Copy out every one of the lines below word for word.

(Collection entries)
* BEGIN *

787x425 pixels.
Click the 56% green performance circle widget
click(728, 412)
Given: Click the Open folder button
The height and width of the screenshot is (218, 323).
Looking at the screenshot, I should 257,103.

* END *

OUTPUT
787x425 pixels.
Click the 56% green performance circle widget
click(728, 412)
Given: Click the Open folder button
The height and width of the screenshot is (218, 323).
Looking at the screenshot, I should 257,103.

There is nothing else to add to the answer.